(Beginning of Text excerpt)
> Eg how do you build representative evals and measure forward progress?
This assumes that those companies do evaluations. In my experience, seeing a huge amount of internal AI projects at my company (FAANG), there's not even 5% that have any sort of eval in place.
Yeah, I believe that lots of startups don’t have evals either, but as soon as you get paying customers you’re gonna need something to prevent accidentally regressing as you tune your scaffolding, swap in newer models, etc.
This is a big chasm that I could well believe a lot of founders fail to cross.
It’s really easy to build an impressive-looking tech demo, much harder to get and retain paying customers and continuously improve.
But! Plenty of companies are actually doing this hard work.
The money is easy to come by because wealthy investors, while they don't want to pay any more in taxes, are desperate to find possible returns in an economy that sucks outside of ballooning healthcare and the AI bubble... not because they need the money but because NUMBER MUST GO UP.
And more so than even most VC markets, raising for an "AI" company is more about who you know than what results you can show.
If anyone is actually showing significant results, where's the actual output of the AI-driven software boom (beyond just LLMs making coders more efficient by being a better google)? I don't see any real signs of it. All I see is people doing after market modifications on the shovels, I've yet to see any of the end users of these shovels coming down from the hills with sacks of real gold.
I'm with you. I don't think anyone appreciates the effort that goes into a good measurable, repeatable eval / improvement process unless they've been through it in anger themselves.
This dismisses a lot of actual hard work. The scaffolding required to get SOTA performance is non-trivial!
Eg how do you build representative evals and measure forward progress?
Also, tool calling, caching, etc is beyond what folks normally call “prompt engineering”.
If you think it’s trivial though - go build a startup and raise a seed round, the money is easy to come by if you can show results.
(End of Text excerpt)
(Beginning of Source material)
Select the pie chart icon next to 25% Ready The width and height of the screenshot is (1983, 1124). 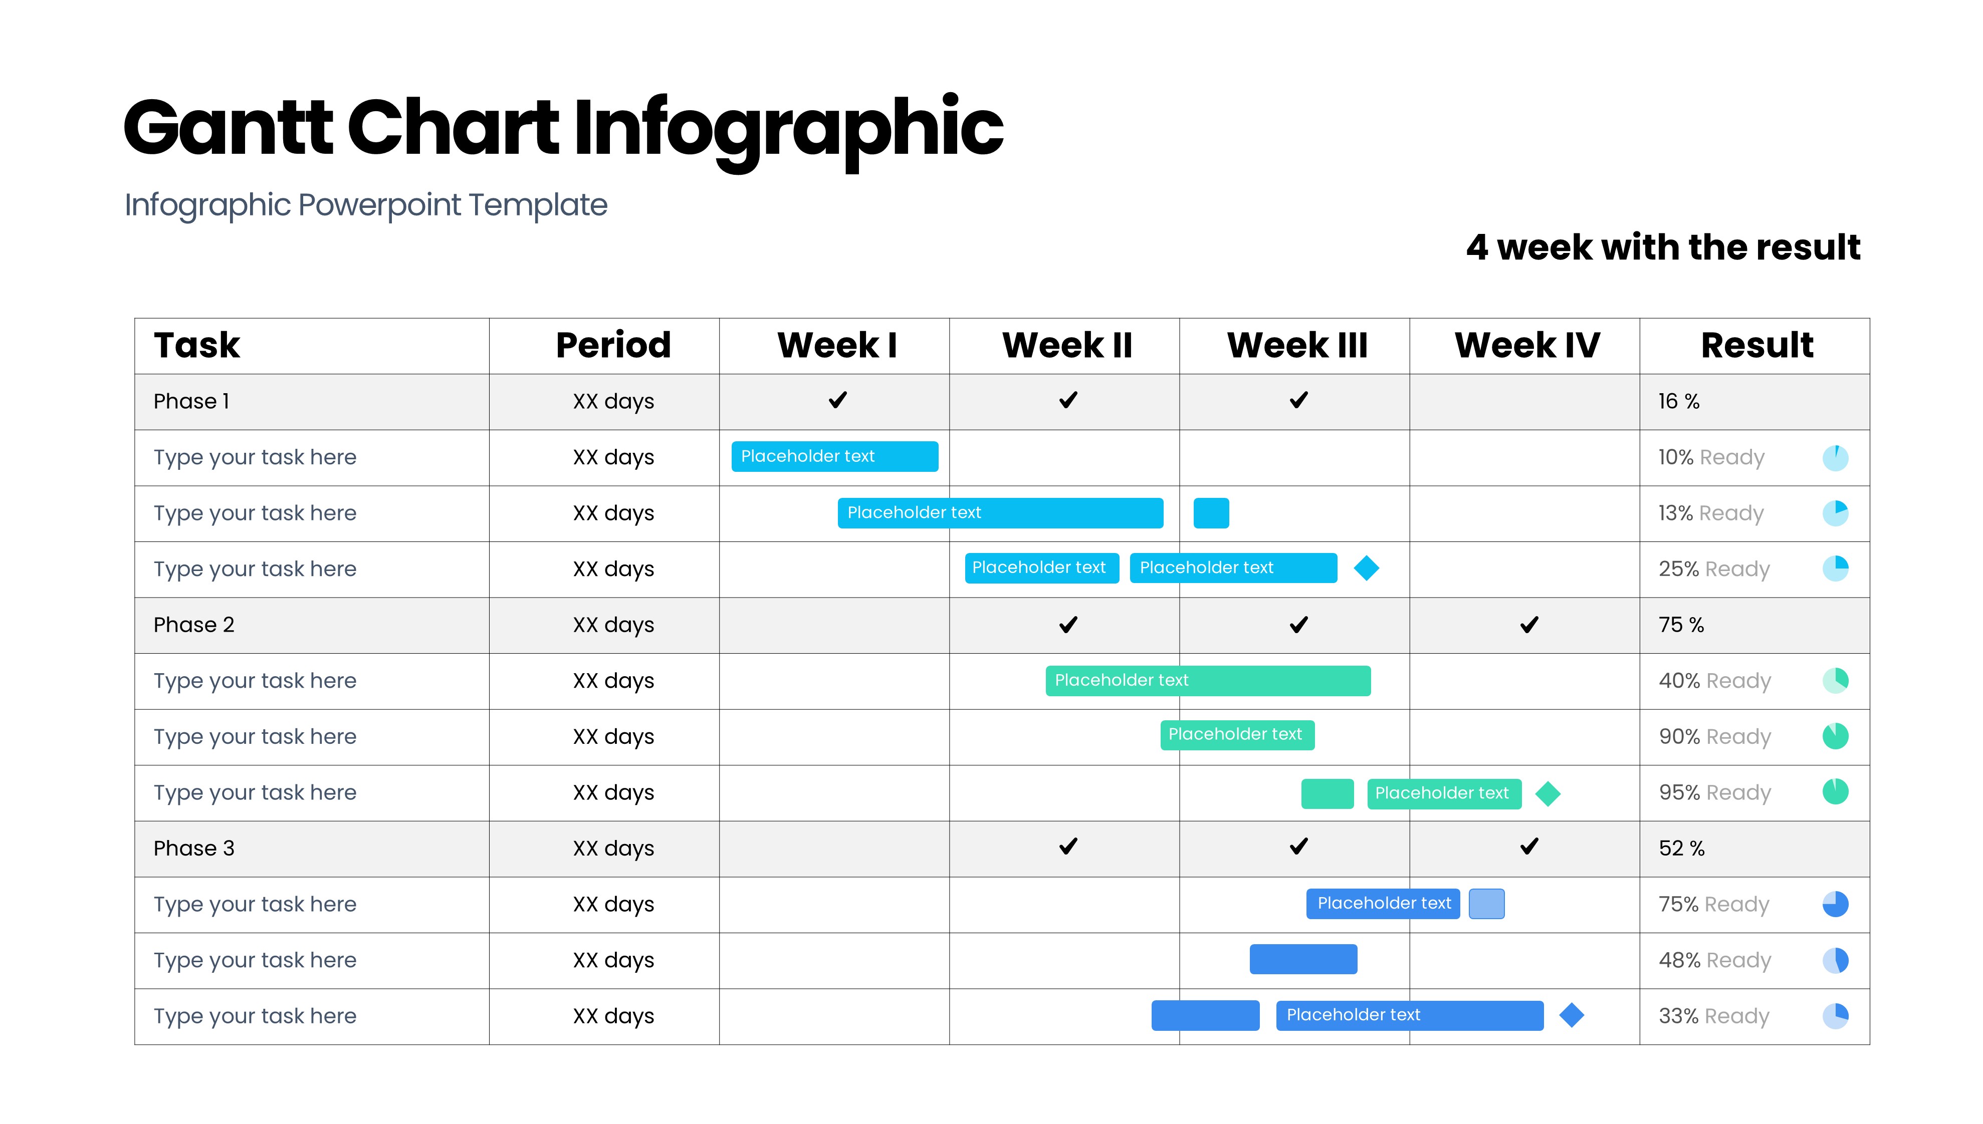coord(1835,569)
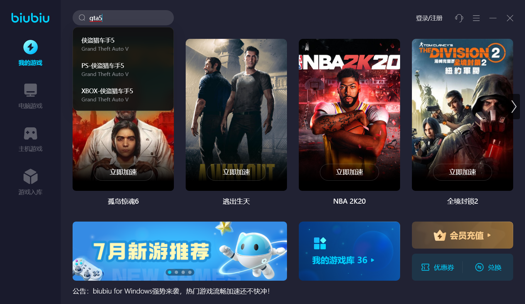Screen dimensions: 525x304
Task: Click 立即加速 on NBA 2K20
Action: (x=349, y=172)
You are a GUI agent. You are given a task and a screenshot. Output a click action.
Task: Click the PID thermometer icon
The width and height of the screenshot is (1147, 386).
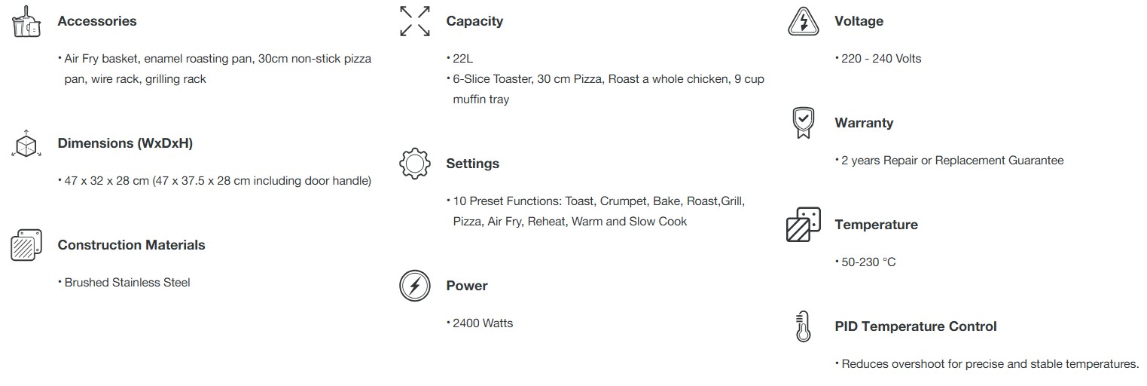803,327
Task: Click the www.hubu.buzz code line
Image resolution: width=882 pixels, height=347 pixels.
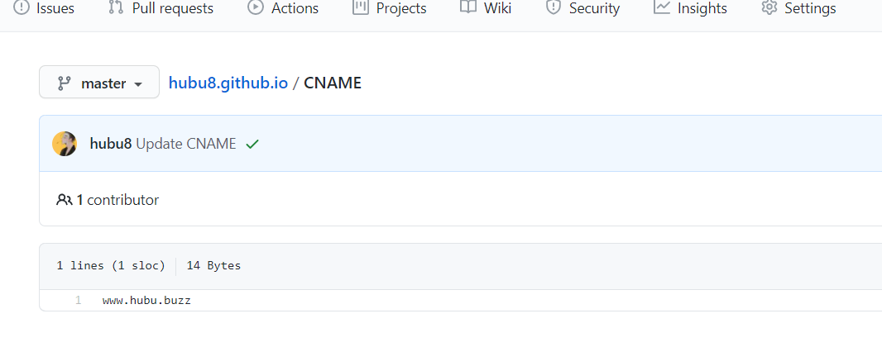Action: pyautogui.click(x=146, y=300)
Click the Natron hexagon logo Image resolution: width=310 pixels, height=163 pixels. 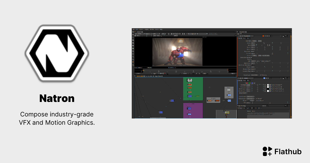[x=57, y=53]

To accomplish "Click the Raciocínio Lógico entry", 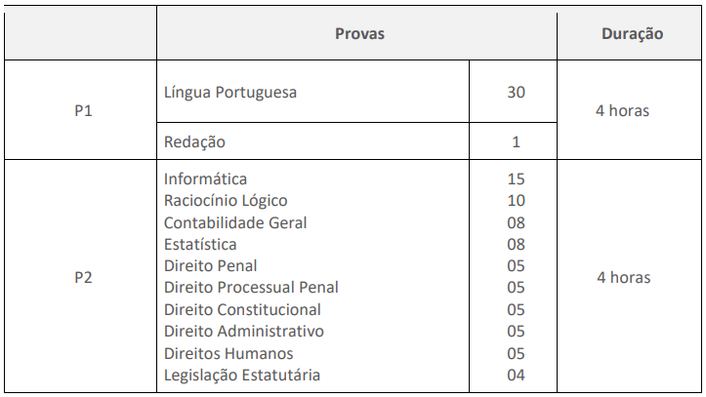I will point(226,201).
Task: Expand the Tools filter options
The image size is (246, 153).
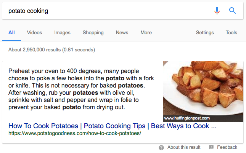Action: tap(232, 33)
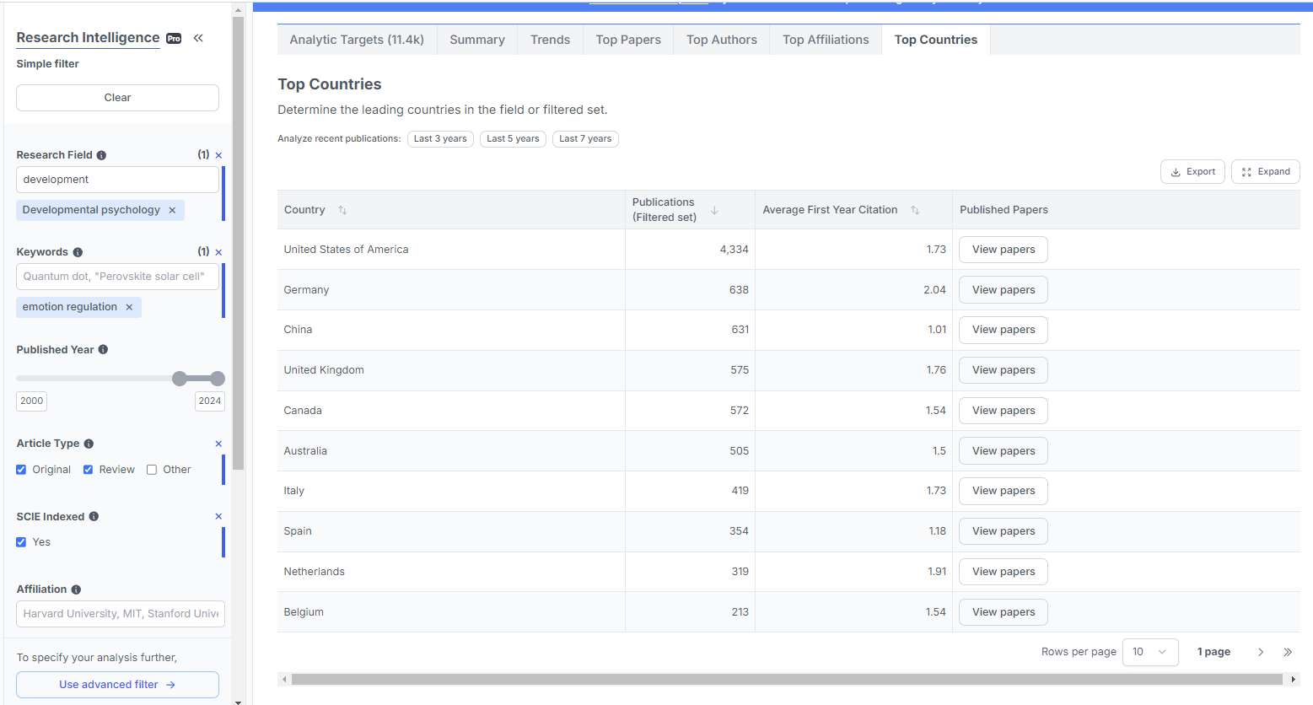Uncheck the Review article type
This screenshot has height=705, width=1313.
(87, 469)
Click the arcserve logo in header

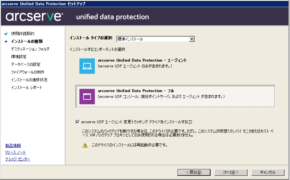(x=34, y=17)
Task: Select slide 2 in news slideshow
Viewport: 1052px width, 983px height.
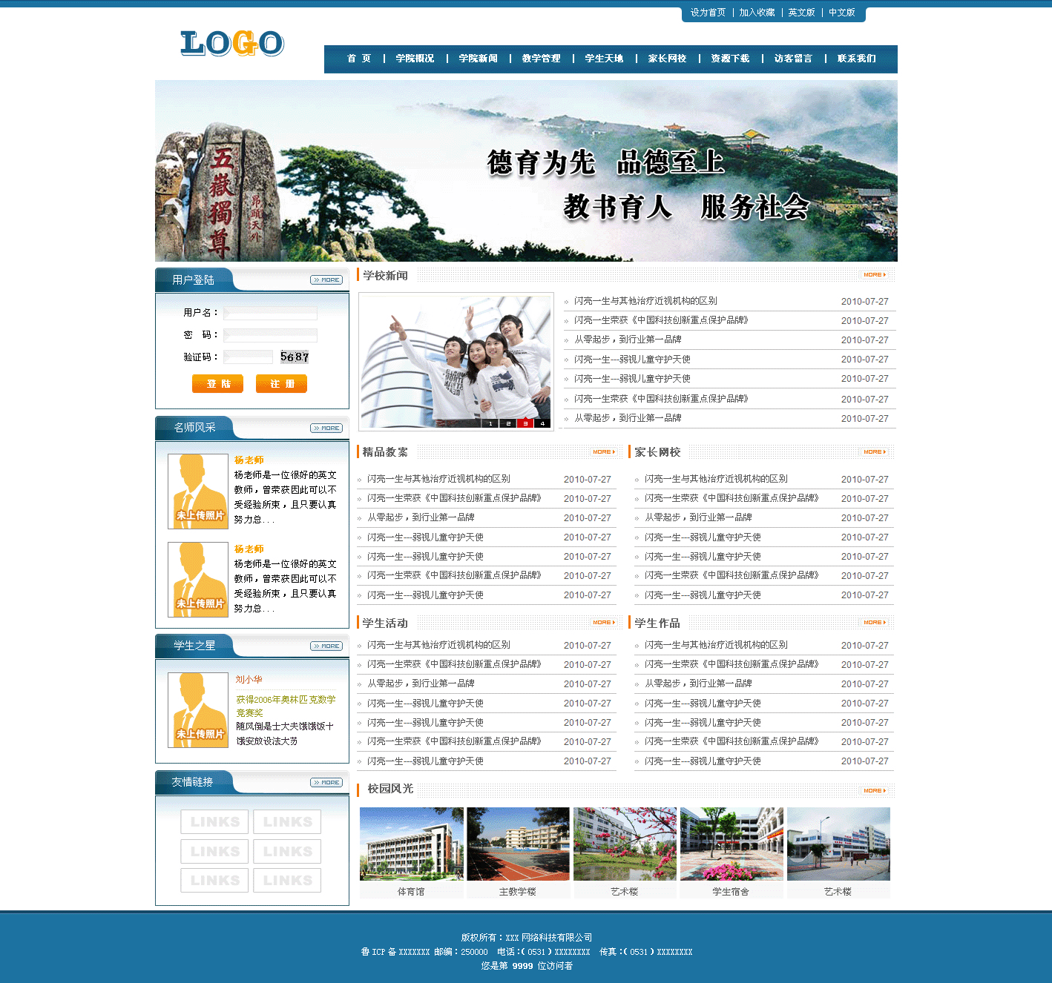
(End of Source material)
● Task prompt:
Extract the full forum thread about AI evals, word for word.

● Reply to the task:
> Eg how do you build representative evals and measure forward progress?
This assumes that those companies do evaluations. In my experience, seeing a huge amount of internal AI projects at my company (FAANG), there's not even 5% that have any sort of eval in place.
Yeah, I believe that lots of startups don’t have evals either, but as soon as you get paying customers you’re gonna need something to prevent accidentally regressing as you tune your scaffolding, swap in newer models, etc.
This is a big chasm that I could well believe a lot of founders fail to cross.
It’s really easy to build an impressive-looking tech demo, much harder to get and retain paying customers and continuously improve.
But! Plenty of companies are actually doing this hard work.
The money is easy to come by because wealthy investors, while they don't want to pay any more in taxes, are desperate to find possible returns in an economy that sucks outside of ballooning healthcare and the AI bubble... not because they need the money but because NUMBER MUST GO UP.
And more so than even most VC markets, raising for an "AI" company is more about who you know than what results you can show.
If anyone is actually showing significant results, where's the actual output of the AI-driven software boom (beyond just LLMs making coders more efficient by being a better google)? I don't see any real signs of it. All I see is people doing after market modifications on the shovels, I've yet to see any of the end users of these shovels coming down from the hills with sacks of real gold.
I'm with you. I don't think anyone appreciates the effort that goes into a good measurable, repeatable eval / improvement process unless they've been through it in anger themselves.
This dismisses a lot of actual hard work. The scaffolding required to get SOTA performance is non-trivial!
Eg how do you build representative evals and measure forward progress?
Also, tool calling, caching, etc is beyond what folks normally call “prompt engineering”.
If you think it’s trivial though - go build a startup and raise a seed round, the money is easy to come by if you can show results.